• PROBLEM TO WORK ON: Reproduce exactly the line containing "ثبت (172, 2506)" and every line after it, through the last line of the records below; add nothing.

• DATA PROVIDED:
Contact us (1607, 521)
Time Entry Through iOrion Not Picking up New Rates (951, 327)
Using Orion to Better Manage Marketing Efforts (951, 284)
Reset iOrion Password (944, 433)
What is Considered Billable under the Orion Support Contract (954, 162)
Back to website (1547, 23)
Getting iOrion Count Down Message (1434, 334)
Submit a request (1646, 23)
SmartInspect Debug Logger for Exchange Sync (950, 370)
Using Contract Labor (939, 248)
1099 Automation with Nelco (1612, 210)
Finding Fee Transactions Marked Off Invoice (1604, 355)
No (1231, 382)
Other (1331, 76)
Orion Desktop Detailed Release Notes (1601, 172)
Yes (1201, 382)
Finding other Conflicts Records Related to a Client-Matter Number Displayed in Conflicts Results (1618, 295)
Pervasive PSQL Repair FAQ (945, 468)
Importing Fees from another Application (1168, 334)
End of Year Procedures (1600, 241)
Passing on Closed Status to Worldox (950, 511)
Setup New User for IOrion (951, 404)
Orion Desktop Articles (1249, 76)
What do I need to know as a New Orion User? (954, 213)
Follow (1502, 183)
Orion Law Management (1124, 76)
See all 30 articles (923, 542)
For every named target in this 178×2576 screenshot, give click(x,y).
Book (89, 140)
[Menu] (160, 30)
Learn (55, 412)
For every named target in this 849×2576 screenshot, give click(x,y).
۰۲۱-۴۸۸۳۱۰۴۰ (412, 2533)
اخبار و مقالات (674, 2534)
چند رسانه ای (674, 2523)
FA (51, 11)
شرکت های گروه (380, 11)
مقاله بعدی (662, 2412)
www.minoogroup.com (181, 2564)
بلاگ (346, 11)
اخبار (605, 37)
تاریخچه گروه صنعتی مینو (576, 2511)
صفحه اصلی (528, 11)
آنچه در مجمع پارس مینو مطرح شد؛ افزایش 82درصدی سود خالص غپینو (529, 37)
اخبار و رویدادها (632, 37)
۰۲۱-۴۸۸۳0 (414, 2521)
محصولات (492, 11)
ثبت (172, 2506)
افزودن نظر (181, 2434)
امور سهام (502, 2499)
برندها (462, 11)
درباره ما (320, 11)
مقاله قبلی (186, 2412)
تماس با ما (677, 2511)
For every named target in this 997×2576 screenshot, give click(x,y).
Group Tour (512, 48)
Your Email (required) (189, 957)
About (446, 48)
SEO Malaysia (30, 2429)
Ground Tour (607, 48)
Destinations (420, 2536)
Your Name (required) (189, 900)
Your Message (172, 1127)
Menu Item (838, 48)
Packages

• ANSWER AREA:
ثبت (172, 2506)
افزودن نظر (181, 2434)
امور سهام (502, 2499)
برندها (462, 11)
درباره ما (320, 11)
مقاله قبلی (186, 2412)
تماس با ما (677, 2511)
For every named target in this 997×2576 screenshot, give click(x,y).
Group Tour (512, 48)
Your Email (required) (189, 957)
About (446, 48)
SEO Malaysia (30, 2429)
Ground Tour (607, 48)
Destinations (420, 2536)
Your Name (required) (189, 900)
Your Message (172, 1127)
Menu Item (838, 48)
Packages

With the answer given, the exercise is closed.